=== Input material ===

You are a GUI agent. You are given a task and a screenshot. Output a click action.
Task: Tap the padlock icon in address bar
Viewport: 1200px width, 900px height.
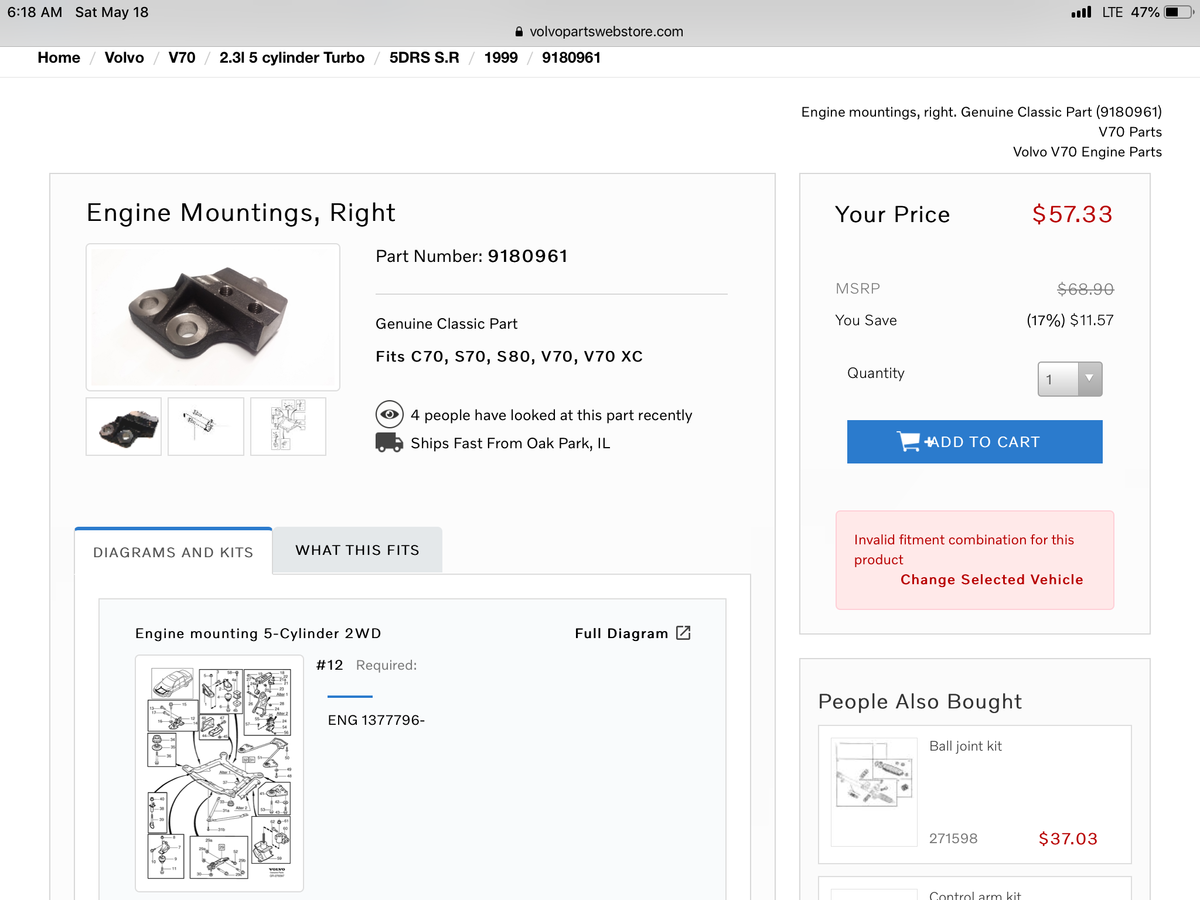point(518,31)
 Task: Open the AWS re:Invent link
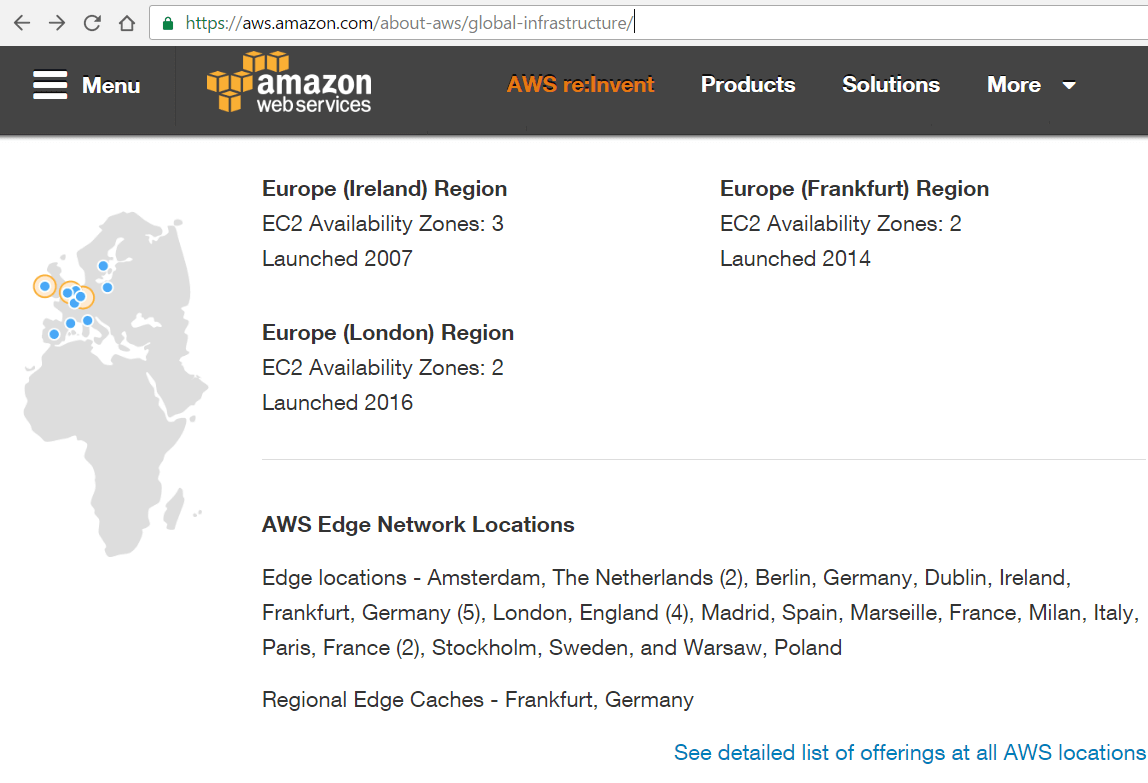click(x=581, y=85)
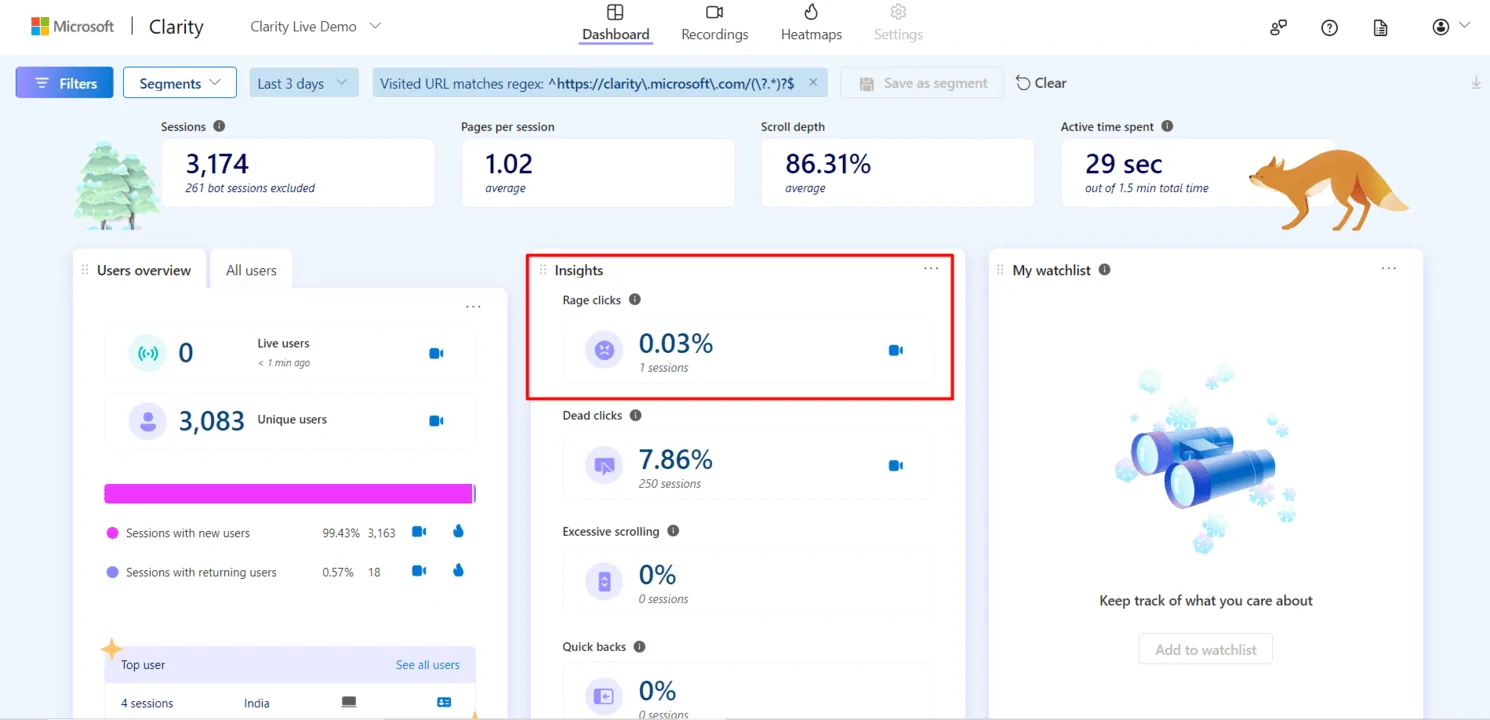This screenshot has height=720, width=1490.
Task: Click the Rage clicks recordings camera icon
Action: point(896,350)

===
=== Input material ===

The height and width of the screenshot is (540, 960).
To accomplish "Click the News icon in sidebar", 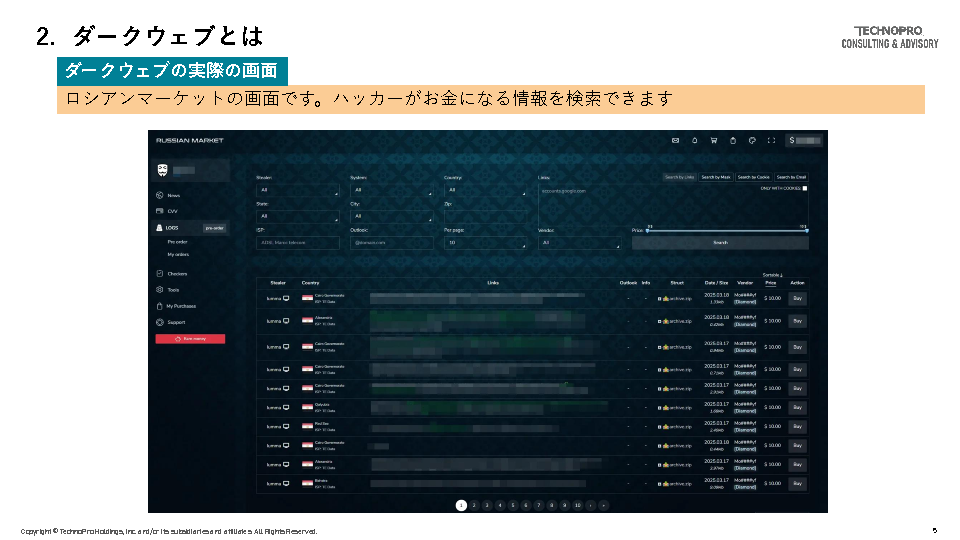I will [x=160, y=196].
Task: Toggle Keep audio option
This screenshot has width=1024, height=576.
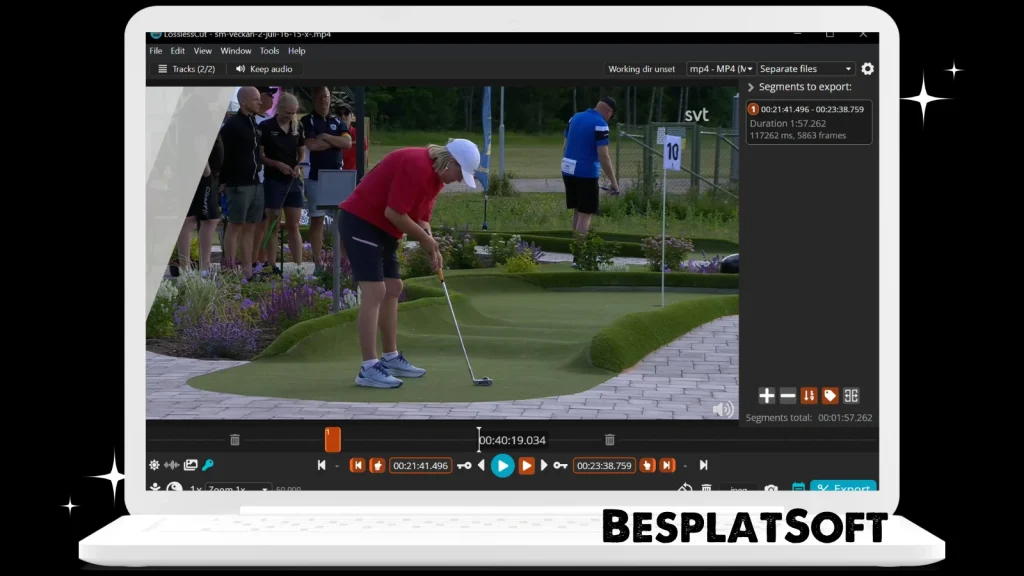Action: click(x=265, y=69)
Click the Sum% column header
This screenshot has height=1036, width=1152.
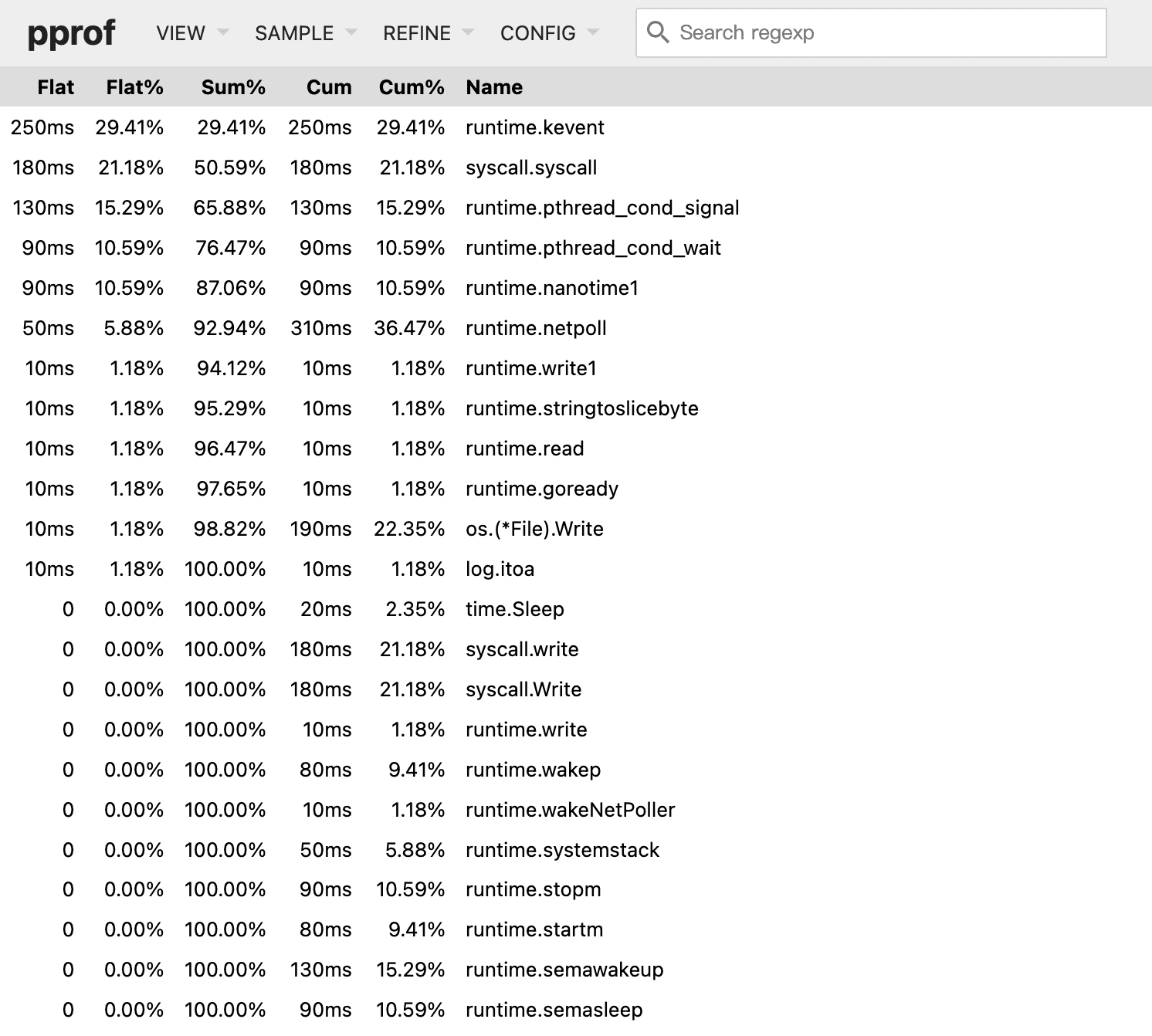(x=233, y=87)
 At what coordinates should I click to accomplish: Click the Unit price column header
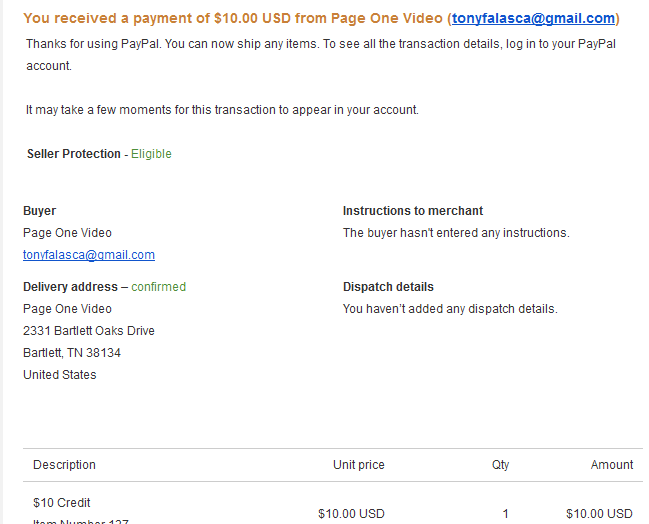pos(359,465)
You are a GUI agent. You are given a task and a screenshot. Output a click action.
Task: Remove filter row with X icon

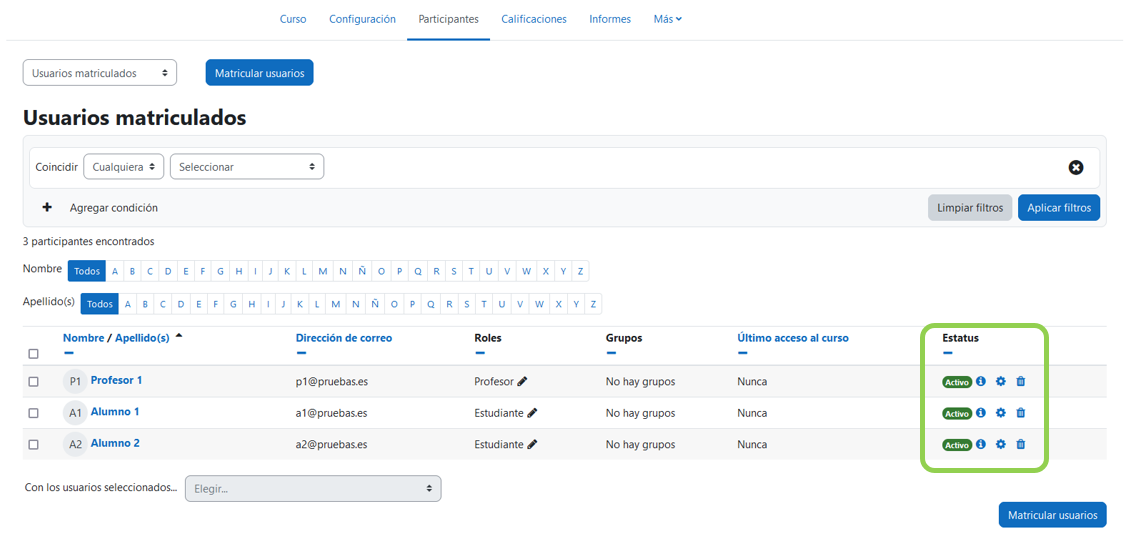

===
=== Input material ===

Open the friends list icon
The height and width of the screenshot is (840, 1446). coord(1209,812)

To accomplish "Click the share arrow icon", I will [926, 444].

===

● **Brief**: Everything above from the line containing "Click the Sum% column header" through the line containing "Task: Remove filter row with X icon" must be repeated exactly, and the pictures must be left out.

● **Reply**:
Click the Sum% column header
This screenshot has height=1036, width=1152.
(x=233, y=87)
 At what coordinates should I click to accomplish: Click the Unit price column header
pos(359,465)
You are a GUI agent. You are given a task and a screenshot. Output a click action.
Task: Remove filter row with X icon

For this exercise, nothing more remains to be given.